Tuesday, 25 November 2008

Lunch at the InterContinental, London

20-Nov-08 - Well, Theo Randall's restaurant inside the Intercontinental, anyway: he is 'in partnership' with the hotel and opened his own restaurant there in 2006 after 17 years at the River Café. He has a reputation for excellent but unpretentious rural Italian cooking, so when I was invited by the Grana Padano cheese campaign to go to a cookery demonstration and lunch, there was no hesitation.

I don't know quite why it is, but all too often reception desks in these grand hotels don't seem to know what's going on. I told the (very pretty) girl behind the desk that I was "here for the cheese seminar", which might have been the wrong terminology, but she should have known. She asked me to wait, and another very smart young woman approached and asked me if I was in the right hotel. "Theo Randall cooks here, doesn't he?" I asked. "Ah, yes" - she waved me toward the restaurant which was plainly visible and which, of course, I should have seen the moment I walked in.

Inside, I was plied with ice cold Prosecco Ca' Morlin, and met the hosts from Webber Shandwick, an impossibly large public relations corporation which is handling the generic account for Grana Padano. Generous wedges of the riserva cheese (12-16 months maturity) had been chopped up to go with the wine and went down very well. The style is similar to Parmyjarmy (as we call it the Eversley) but, according to Theo, it has only half the fat, so it's easier to cook with. More of that in a moment, but the guests began to arrive and they all seemed to be fabulously-attractive young women. I did spot a fat old git with a beard, but then realised that I was looking into a mirror. Eventually apart from me, the chef, the waiter, and one other gentleman, it was an all-girl affair. What does this tell us about cookery journalism in London?

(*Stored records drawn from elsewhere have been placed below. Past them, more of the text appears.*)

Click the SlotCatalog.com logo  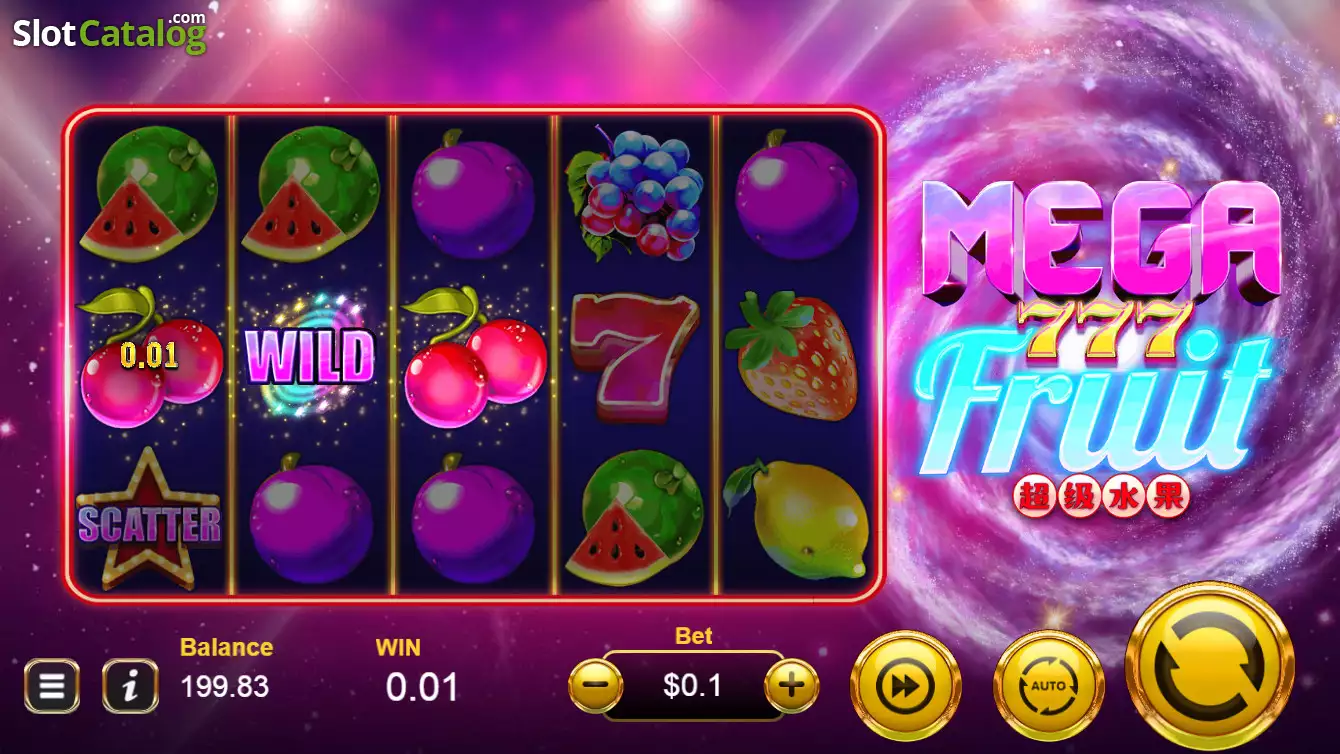tap(110, 32)
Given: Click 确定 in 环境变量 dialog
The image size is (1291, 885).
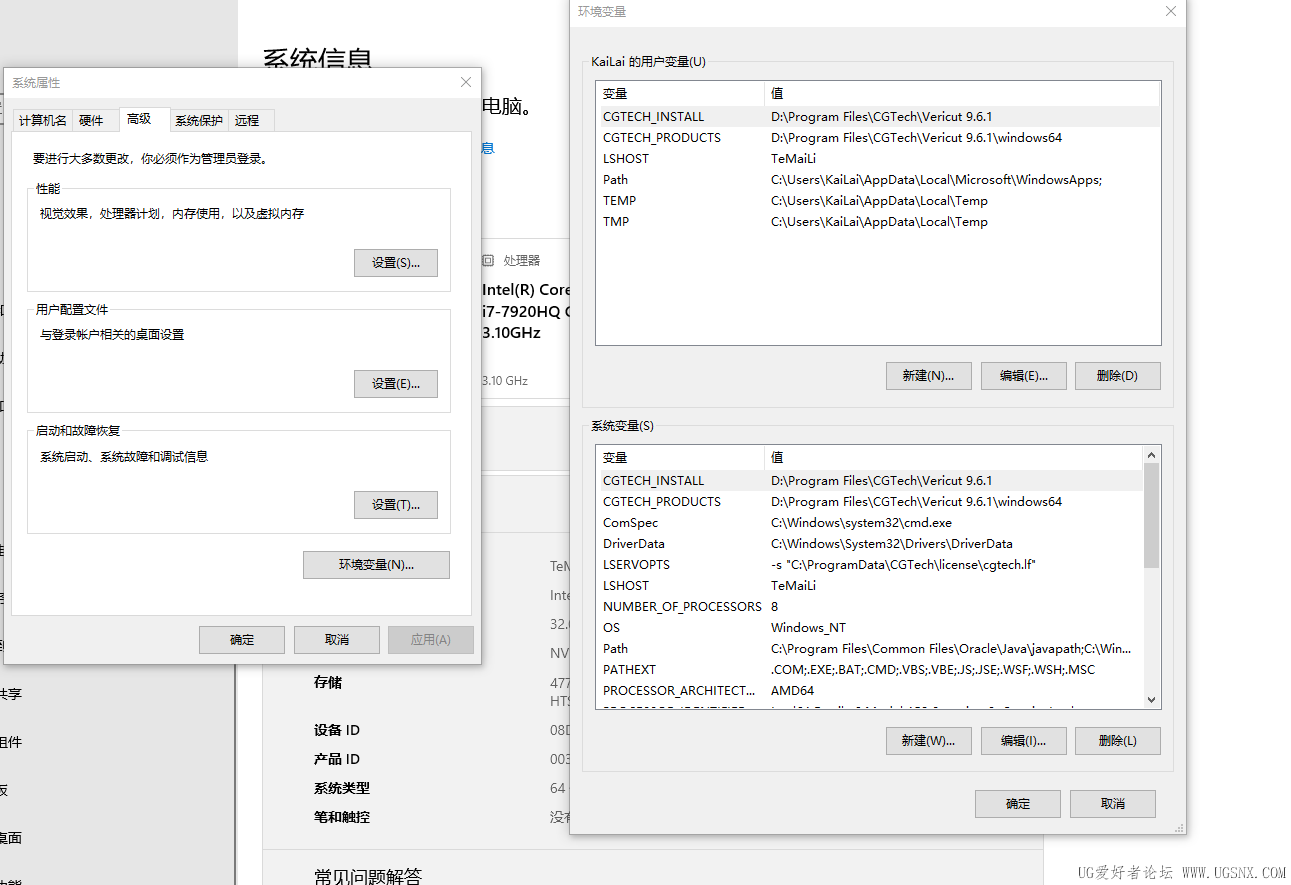Looking at the screenshot, I should (1017, 804).
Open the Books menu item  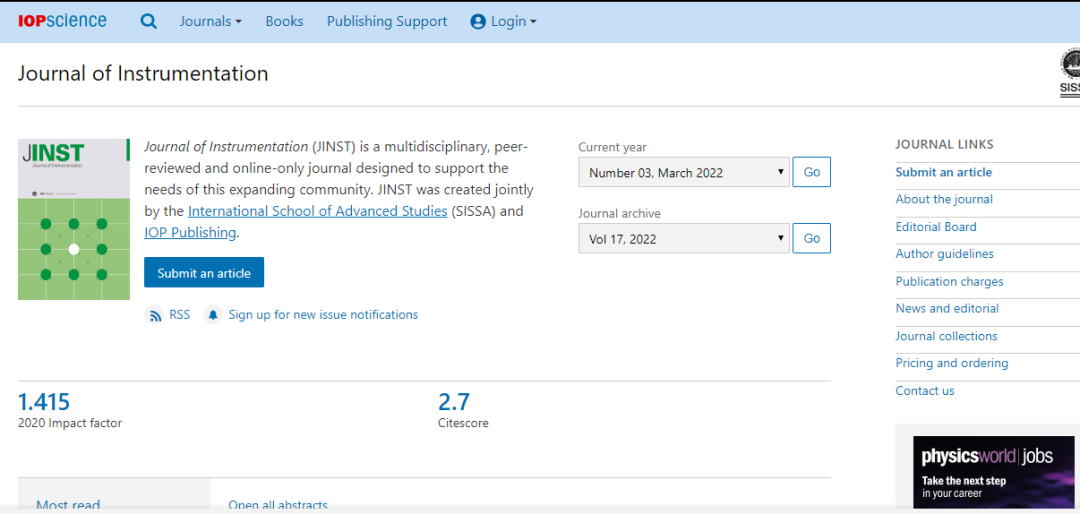click(x=284, y=22)
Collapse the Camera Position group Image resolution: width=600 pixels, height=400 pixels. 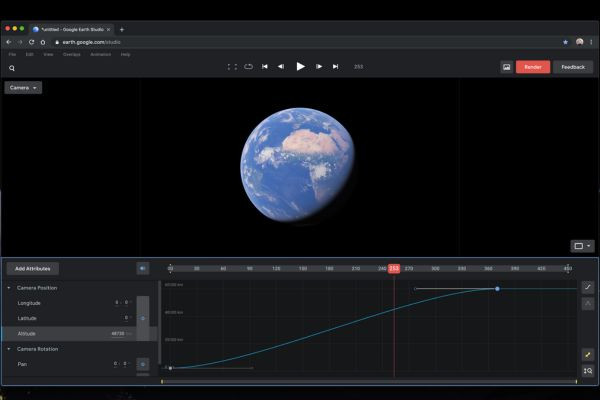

Grana Panado is, apparently, the best-selling cheese in Italy. It's made mostly in Lombardy but also in neighbouring regione Emilia-Romagna, Piedmont, Trentino, and Veneto and, unlike Parmyjarmy it has a creaminess which makes it very nibblable, even with sparkling wine (did I ever tell you about the disastrous dinner with Elizabeth Morrison at Julian's in Nottingham in 1965? Don't ever order blue cheese with Champagne!).

Anyway, Theo took us through a couple of demonstrations using the cheese. First up was a risotto with onion squash and marjoram. He is insistent on quality ingredients and generally buys Italian - the rice was pure white, clean, and uncracked and Theo added chicken stock along with the other ingredients. Risotto is all about constant stirring, of course, and he was patently struggling with an inadequate portable electric ring in the private dining room off the main restaurant. The result was delicious, however, and troughed enthusiastically by those present. The next demo was a frittata - an omelette made with organic eggs with cima di rapa (turnip tops) and ricotta cheese. The ingredients were, as before, all Italian. "I used to buy my eggs from a free-range farm in Surrey, until I saw these", he says. They're big, individually stamped, and come from a farm in Genoa where the chickens run free and are fed on corn and carrots. The result is an egg with a thick, viscous white and an almost luminous golden yolk. The ricotta was amazingly creamy and the resulting omelette absolutely delicious.

For the third demo we got to sit down with a glass of 2005 Pietra Nera, Marco Bartoli (IGT Sicilia - dry-fermented Muscat, or Zibibbo as they call it on the island of Pantelleria - excellent, fresh, delicious) and enjoy ravioli with potato and shavings of white truffle. Theo told me that the going rate for white truffles at the moment is £2,300 a kilo, but at least it's better than last June, when it was £4,000. On that basis I calculated that I had about a tenner's worth on my plate: fab.

Then it was lunch in earnest: chargrilled Aberdeen Angus beef fillet crusted with thyme, with potato and fennel al forno with cream, Grana Padano and salsa verde. I passed on the salsa verde (mustard allergy) but got stuck into the steak with gusto. With this dish they served 2005 Pignolo 'Arbis Ròs', Borgo San Daniele (Friuli-Venezia-Giulia) - a wine with lovely structure but a good deal of tannin. I thought it needed another year in bottle, but everyone else seemed to enjoy it greatly. Pudding was ricotta cheesecake with William pears marinated with vanilla and, of course, Grana Padano - lovely stuff. We drank the 2005 Moscato d'Asti, G.D. Vajra (Piemonte, and a house better known for Barolo - but at 5.5% abv a very good, light way to finish a meal).

This was, altogether, an excellent demonstration of the capabilities of the cheeses, as well as being a splendid lunch in good company. I hope to be interviewing Theo for YES CHEF! In due course.